Der Freiherr aus Franken, der zwölf Jahre an der Spitze des mit 1,6 Millionen Mitgliedern größten Tennisverbandes der Welt gestanden hatte und vor allem von Bayern als größtem Landesverband unterstützt wurde, verzichtete am Ende doch auf eine erneute Kandidatur gegen Karl-Georg Altenburg, für den sich im Vorfeld neben dem TVN sechs weitere große Verbände klar ausgesprochen hatten.

 

Von Waldenfels, 67 Jahre und früher bayerischer Finanzminister, zog  nach der Sitzung des Bundesausschusses am Samstag in Berlin die Konsequenz daraus, dass die Vertreter der Landesverbände die von ihm vorgeschlagene Erhöhung der Mitgliedsbeiträge um 20 Cent zurückgestellt hatten. Von Waldenfels hatte eine sofortige Umsetzung seines Vorschlags unter anderem als Voraussetzung für seine Kandidatur genannt. Dass er sich damit nicht durchsetzen konnte, machte deutlich, dass er bei einer Kandidatur gegen Karl Altenburg keine Chance haben würde. Während von Waldenfels im Wesentlichen an den alten Strukturen festhalten wollte, steht Altenburg für eine Modernsierung des DTB mit professionellerer Ausrichtung.

77 von 111 Stimmen für Altenburg - ein klares Votum

Dr. Karl Altenburg
Dr. Karl Altenburg

Der 48-jährige gebürtiger Mülheimer, Deutschland-Chef der US-Investmentbank J.P. Morgan in Frankfurt und fünffacher Vater, trat also ohne Gegenkandidat an und bekam  77 der ingesamt 111 Stimmen. Auch für die anderen aus dem Altenburg-Team gab es bis auf eine Ausnahme Mehrheiten.

 

So setzte sich Carl-Uwe Steeb, dreimaliger Davis-Cup-Sieger, mit 70 gegen 35 Stimmen als Vizepräsident Sport gegen Dr. Eva-Maria Schneider (früher Schürhoff) aus Bayern durch. Sie wurde dann nach heißen Diskussionen Vizepräsidentin für den Jugendbereich, nachdem  Herbert Fuchs aus dem Waldenfels-Team zweimal nicht die nötige Mehrheit erhalten hatte und so satzungsgemäß jemand aus der Versammlung gewählt werden musste. "Eva-Maria Schürhoff ist eine sehr gute Lösung. Und wir haben nun auch eine Frau im DTB-Präsidium", sagte Ulrich Bunkowitz, selbst früher Vizepräsident Jugend des DTB. Eva-Maria Schneider hat sich als Einzige gegen einen aus dem Altenburg-Team (Henner Steuber) durchgesetzt.

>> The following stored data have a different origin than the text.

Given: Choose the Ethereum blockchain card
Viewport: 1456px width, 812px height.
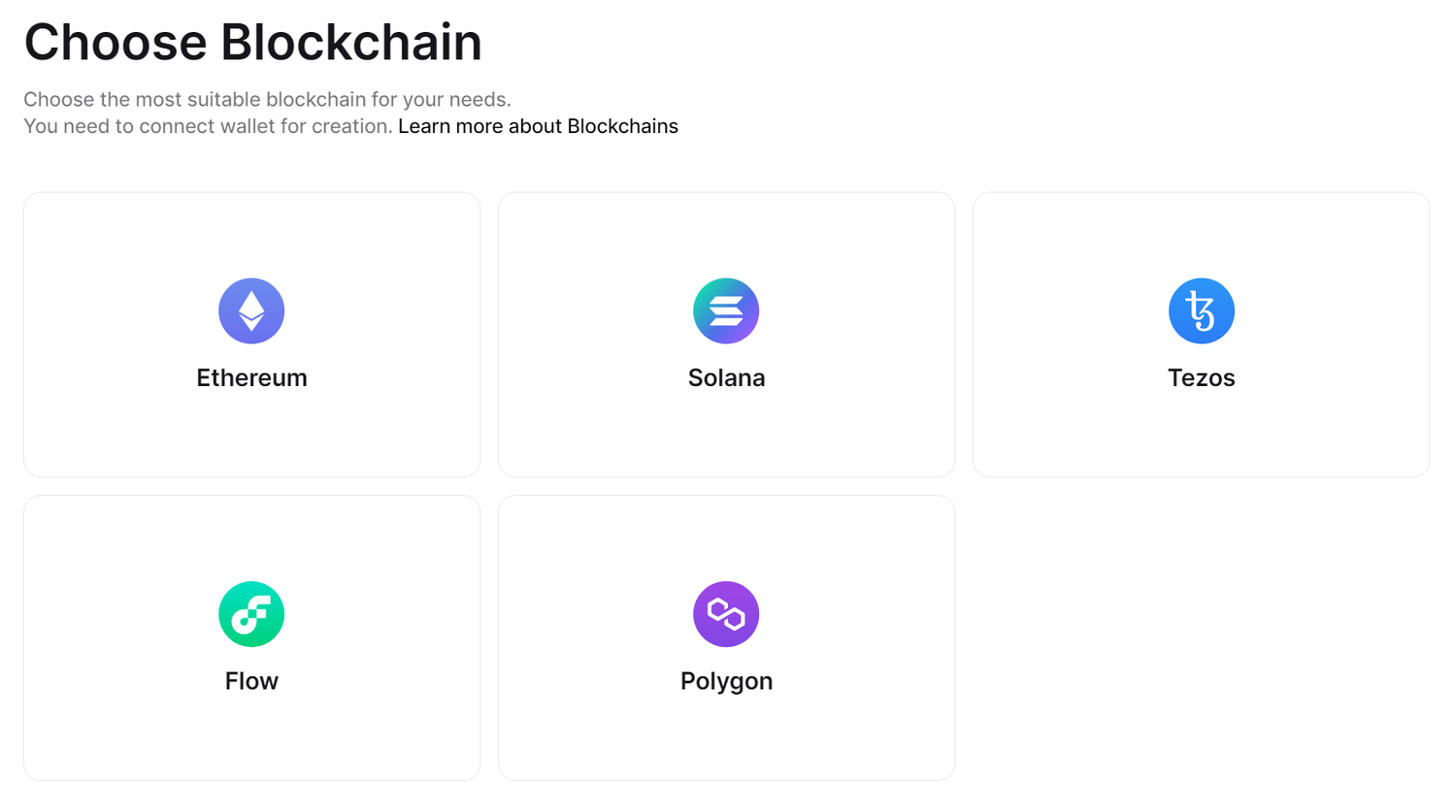Looking at the screenshot, I should click(x=251, y=335).
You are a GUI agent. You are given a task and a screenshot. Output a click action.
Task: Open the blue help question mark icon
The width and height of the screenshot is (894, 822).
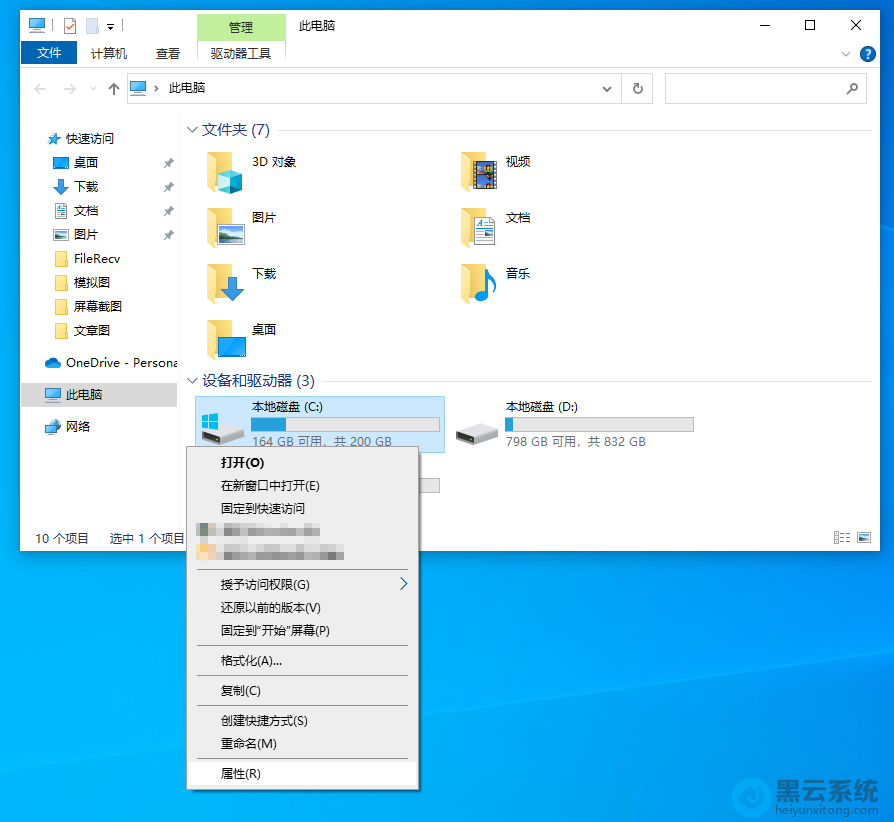point(867,54)
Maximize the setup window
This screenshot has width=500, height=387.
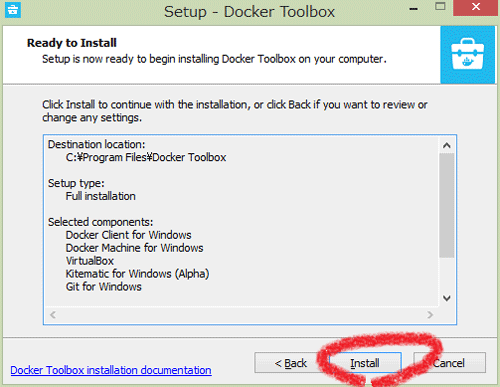pos(440,7)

Von Waldenfels zu Böckers Wahl: "Ein guter Mann"

Zuständig im neuen Präsidium für Sport und Sportentwicklung ist Bernd Greiner, Präsident des Badischen Tennisverbandes, für Rechte und Vermarktung ist nun Stefan Felsing verantwortlich. Schatzmeister wurde Ralf-Eberhard Böcker, der auch Schatzmeister des TVN ist. "Ein guter Mann", zollte auch der scheidende Präsident von Waldenfels Böcker Anerkennung.

 

"Welche Aufgaben er künftig bekommt und behält, hängt zunächst mal von einer außerordentlichen Versammlung des DTB im Frühjahr ab, bei der es um neue Strukturen geht", sagte Ulrich Bunkowitz. In denen soll   Stephan Brune die Position als hauptamtlicher Geschäftsführer des DTB übernehmen.

 

Karl Altenburg und sein Team stehen für eine deutliche Modernisierung des DTB nach dem konservativen Georg von Waldenfels. Der Top-Manager will Tennis "wieder cool" machen - attraktiv für die Jugend und interessant für Partner und Sponsoren.